ACTIONS À RÉALISER >>
**1.** Dites si chacune des affirmations suivantes concorde avec le texte sur la Nunsploitation ci-dessous, en répondant oui ou non et en citant les mots qui tranchent. (a) Le genre est apparu dans les années 1970. (b) Le Narcisse Noir est sorti en 1971. (c) Ken Russel est un cinéaste anglais.
**2.** D'après le texte sur la Nunsploitation ci-dessous, quel film a créé un scandale sans précédent ?
**3.** Poursuivez le texte sur la Nunsploitation ci-dessous à partir de sa dernière phrase.

TEXTE FOURNI >>

La Nunsploitation est un terme englobant un mouvement dans le cinéma d'exploitation mettant en scène (comme l'annonce littéralement son nom) des nonnes. Ce genre cinématographique tel que nous le connaissons aujourd'hui fit son apparition durant les années 1970 (âge d'or pour le cinéma d'exploitation en général), mais certaines oeuvres comme Le Narcisse Noir (1947) exploitaient déjà les prémices des concepts que nous retrouverons plus tard. C'est avec le chef-d'oeuvre du cinéaste anglais Ken Russel, Les Diables, sorti en 1971 que cela prendra de l'ampleur. Le film créa un scandale sans précédent, mais pour en savoir plus je vous invite à (re)lire mon retour sur ce métrage précis ici : https://www.senscritique.com/film/Les_Diables/critique/169207439
La Nunsploitation peut donc signer son acte de naissance avec le film de Russel et se caractérise alors par divers concepts qui termineront de rendre ce genre unique et culte.
Pour résumer, les récits nous content généralement la vie d'une ou plusieurs nonnes vivants dans un couvent et pratiquant leur dévotion à Dieu. Un élément extérieur ou intérieur au lieu fera donc son apparition afin de mettre à défi leur volonté de chasteté. Nous constaterons un retour de l'inquisition et de la peur des représailles. Ces oeuvres parlent donc, de façon plus générale, de la frustration sexuelle de ces femmes dues à la croyance divine. L'esthétique visuelle est bien souvent très travaillée et si certains de métrages composants ce genre peuvent aujourd'hui faire rire, il n'en reste pas moins quelques films extraordinaires et fascinants. Nous nous retrouvons souvent entre les thématiques de la libération sexuelle et de l'érotisme, offrant dès lors des oeuvres cultes et définitivement bis.

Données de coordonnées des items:
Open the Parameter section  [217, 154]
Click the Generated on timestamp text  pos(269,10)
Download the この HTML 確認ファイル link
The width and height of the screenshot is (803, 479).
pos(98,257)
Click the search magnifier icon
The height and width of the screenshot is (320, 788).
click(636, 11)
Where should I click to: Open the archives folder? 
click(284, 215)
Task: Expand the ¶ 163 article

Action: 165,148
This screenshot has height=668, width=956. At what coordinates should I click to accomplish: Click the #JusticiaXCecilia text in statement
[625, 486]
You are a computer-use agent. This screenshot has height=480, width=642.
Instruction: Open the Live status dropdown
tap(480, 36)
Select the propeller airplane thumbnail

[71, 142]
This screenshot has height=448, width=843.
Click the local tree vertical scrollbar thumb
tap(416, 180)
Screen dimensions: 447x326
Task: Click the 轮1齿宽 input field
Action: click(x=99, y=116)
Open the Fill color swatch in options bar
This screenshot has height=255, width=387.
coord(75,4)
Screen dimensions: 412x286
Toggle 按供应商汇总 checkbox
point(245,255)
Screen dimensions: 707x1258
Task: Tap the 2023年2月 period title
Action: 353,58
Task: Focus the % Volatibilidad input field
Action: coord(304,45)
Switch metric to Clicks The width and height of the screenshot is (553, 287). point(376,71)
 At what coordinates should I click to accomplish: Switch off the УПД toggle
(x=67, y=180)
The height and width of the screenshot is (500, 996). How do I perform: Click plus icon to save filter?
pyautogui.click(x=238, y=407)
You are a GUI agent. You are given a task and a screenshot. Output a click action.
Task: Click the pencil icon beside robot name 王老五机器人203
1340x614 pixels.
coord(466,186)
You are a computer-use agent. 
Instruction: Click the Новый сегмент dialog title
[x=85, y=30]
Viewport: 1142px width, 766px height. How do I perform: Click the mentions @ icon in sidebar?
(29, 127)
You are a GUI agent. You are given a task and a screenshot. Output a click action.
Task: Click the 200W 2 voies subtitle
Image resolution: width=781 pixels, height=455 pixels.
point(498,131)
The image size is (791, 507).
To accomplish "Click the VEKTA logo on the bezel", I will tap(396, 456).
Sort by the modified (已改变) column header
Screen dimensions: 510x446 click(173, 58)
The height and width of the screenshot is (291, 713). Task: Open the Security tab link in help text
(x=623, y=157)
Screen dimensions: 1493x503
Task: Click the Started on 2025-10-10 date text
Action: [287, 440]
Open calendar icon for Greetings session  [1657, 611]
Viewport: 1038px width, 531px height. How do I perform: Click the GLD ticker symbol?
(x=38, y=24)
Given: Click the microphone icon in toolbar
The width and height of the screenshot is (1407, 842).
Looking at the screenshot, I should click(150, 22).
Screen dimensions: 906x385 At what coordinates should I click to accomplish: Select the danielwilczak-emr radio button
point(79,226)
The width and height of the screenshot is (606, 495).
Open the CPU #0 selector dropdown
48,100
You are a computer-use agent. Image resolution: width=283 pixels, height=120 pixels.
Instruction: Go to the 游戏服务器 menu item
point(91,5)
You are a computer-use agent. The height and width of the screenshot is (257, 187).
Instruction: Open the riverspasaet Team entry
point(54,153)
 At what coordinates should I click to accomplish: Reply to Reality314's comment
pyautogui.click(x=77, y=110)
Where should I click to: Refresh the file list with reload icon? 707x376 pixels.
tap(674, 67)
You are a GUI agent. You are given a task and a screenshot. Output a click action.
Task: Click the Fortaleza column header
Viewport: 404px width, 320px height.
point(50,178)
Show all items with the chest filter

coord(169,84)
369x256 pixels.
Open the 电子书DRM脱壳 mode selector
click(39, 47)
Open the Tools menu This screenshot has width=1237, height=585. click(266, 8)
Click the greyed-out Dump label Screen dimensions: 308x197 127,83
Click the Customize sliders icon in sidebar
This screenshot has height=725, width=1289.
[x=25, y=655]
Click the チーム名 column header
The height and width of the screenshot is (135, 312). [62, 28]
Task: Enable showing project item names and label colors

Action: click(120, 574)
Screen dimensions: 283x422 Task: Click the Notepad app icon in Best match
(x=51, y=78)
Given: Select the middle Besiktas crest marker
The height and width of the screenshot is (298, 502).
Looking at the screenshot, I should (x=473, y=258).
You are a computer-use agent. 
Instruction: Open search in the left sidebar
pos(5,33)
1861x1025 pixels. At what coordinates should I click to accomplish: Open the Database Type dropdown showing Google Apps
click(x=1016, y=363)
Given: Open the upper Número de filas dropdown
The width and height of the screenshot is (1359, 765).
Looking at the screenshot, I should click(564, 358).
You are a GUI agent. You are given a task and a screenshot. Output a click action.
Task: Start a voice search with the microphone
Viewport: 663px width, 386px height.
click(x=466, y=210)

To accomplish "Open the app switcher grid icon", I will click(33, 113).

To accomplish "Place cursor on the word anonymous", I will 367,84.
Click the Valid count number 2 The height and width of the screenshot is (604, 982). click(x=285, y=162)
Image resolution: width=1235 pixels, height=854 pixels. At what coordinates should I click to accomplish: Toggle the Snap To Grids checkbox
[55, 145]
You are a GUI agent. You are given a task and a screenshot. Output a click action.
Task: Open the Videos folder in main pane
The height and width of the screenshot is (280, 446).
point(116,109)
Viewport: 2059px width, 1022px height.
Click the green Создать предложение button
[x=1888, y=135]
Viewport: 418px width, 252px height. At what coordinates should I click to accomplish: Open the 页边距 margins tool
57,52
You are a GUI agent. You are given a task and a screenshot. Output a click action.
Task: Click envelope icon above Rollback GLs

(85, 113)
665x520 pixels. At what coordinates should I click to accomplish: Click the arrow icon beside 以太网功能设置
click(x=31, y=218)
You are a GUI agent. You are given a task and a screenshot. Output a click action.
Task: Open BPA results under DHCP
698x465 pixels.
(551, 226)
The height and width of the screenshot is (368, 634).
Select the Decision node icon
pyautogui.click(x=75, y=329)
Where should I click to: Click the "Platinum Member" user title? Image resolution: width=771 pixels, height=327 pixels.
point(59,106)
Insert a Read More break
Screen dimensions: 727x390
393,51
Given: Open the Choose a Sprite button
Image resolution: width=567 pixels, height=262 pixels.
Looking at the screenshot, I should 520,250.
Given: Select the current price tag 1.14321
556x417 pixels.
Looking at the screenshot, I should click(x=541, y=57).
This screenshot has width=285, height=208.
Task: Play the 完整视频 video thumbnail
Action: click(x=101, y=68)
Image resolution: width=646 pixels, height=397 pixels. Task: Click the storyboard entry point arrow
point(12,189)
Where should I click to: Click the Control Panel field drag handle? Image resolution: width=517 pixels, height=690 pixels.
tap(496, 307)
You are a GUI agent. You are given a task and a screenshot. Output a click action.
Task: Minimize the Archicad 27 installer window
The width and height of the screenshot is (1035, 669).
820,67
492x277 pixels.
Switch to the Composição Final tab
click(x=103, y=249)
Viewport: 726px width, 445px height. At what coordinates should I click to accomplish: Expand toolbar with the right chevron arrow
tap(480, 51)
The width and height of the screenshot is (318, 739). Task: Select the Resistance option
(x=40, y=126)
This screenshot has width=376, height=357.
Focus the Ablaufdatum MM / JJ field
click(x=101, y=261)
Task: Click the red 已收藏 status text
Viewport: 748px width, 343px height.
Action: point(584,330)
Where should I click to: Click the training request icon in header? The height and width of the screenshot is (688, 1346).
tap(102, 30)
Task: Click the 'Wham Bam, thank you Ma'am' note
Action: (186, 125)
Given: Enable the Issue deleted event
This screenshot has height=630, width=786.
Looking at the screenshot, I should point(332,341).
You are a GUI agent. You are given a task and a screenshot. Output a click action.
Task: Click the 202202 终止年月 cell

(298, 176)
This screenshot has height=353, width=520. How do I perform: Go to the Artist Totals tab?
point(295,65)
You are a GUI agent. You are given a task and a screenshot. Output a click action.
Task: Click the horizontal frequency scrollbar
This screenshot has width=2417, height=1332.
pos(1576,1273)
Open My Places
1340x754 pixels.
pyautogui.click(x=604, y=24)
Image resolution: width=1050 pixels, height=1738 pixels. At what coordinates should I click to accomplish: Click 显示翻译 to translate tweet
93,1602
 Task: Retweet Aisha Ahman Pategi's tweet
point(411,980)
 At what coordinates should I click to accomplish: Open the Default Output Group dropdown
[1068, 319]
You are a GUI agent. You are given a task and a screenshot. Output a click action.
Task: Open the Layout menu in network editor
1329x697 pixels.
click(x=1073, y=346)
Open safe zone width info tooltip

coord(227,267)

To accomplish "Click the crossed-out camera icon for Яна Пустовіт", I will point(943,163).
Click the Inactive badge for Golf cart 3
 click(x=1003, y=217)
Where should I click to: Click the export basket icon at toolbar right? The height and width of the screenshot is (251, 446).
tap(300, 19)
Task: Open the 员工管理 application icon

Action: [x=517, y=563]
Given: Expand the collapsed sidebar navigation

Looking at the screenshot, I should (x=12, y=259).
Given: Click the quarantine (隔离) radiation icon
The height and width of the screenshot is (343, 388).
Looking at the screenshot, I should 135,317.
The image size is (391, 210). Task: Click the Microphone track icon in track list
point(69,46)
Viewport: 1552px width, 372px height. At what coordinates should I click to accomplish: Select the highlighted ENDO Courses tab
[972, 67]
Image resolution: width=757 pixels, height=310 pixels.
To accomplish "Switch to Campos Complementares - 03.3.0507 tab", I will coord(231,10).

RÉSULTATS ATTENDUS >>
**1.**
(a) Oui : « fit son apparition durant les années 1970 ».
(b) Non : « Le Narcisse Noir (1947) ».
(c) Oui : « du cinéaste anglais Ken Russel ».

**2.** Les Diables, de Ken Russel, sorti en 1971.

**3.**
Le Couvent de la bête sacrée est sans aucun doute l'un des titres les plus réussi de ce genre malheureusement peu connu. Il absorbe à merveille les principes du film de nonne tout en le menant à la fusion avec le roman pornographique japonais, aussi appelé le Pinku Eiga. L'érotisme est ici fortement marqué, cela peut-être du à la révolution sexuelle d'époque ainsi qu'aux images à caractères sexuels bien plus marquées et explicites dans la culture japonaise.
Le récit (sans aucun spoiler histoire de vous permettre de découvrir cette oeuvre de la plus belle des manières) qui nous est présenté est le suivant :
"La jeune et belle Mayumi (Yumi Takigawa, actrice culte au Japon) décide de rentrer dans les ordres et intègre un couvent catholique. Dans un climat de répression et de suspicion, Mayumi mène l'enquête sur la mort de sa mère qui fut une nonne du couvent. Peuplée de jeunes filles bravant les interdits, l'institution est dominée par une mère supérieure et un révérend père adeptes de supplices punitifs."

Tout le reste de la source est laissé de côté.